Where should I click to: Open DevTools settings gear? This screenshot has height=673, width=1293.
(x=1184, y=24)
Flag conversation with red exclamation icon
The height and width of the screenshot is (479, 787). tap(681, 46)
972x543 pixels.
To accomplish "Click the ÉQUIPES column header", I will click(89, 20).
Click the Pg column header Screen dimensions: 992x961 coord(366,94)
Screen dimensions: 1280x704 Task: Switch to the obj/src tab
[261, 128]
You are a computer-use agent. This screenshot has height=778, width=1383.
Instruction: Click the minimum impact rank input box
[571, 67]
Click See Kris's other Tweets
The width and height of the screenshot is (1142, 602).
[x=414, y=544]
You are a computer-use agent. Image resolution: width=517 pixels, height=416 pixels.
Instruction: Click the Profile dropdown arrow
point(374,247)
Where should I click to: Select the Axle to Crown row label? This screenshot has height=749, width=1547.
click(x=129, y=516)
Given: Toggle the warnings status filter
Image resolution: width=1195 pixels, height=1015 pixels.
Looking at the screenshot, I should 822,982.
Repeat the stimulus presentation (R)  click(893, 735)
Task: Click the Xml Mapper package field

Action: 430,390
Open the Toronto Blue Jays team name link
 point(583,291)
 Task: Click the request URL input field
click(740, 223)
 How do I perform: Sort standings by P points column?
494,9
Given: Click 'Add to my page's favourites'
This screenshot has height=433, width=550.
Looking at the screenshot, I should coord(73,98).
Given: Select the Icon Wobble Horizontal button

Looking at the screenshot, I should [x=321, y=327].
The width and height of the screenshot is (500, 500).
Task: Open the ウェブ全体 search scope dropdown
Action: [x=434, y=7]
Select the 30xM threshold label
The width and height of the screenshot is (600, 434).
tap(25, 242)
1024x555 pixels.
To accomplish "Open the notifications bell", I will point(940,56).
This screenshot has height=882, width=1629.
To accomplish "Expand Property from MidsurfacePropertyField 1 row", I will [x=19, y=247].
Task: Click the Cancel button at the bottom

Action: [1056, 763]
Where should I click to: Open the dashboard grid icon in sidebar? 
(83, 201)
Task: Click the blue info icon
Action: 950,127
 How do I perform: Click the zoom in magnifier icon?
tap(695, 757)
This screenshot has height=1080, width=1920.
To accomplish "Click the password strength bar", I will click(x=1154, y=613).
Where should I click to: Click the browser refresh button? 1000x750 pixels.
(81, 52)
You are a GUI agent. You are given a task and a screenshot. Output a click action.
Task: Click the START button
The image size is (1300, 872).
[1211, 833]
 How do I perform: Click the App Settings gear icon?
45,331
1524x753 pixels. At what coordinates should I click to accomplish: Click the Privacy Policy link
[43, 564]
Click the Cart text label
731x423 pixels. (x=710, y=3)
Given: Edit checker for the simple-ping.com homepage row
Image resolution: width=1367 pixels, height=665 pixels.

══════════

EXERCISE AIM => Nothing but the lines from the one holding "Click the Cart text label" to the end of the entries should be output, each exactly as it appears.

SOLUTION FOR THIS EXERCISE =>
Click the Cart text label
731x423 pixels. (x=710, y=3)
Given: Edit checker for the simple-ping.com homepage row
Image resolution: width=1367 pixels, height=665 pixels.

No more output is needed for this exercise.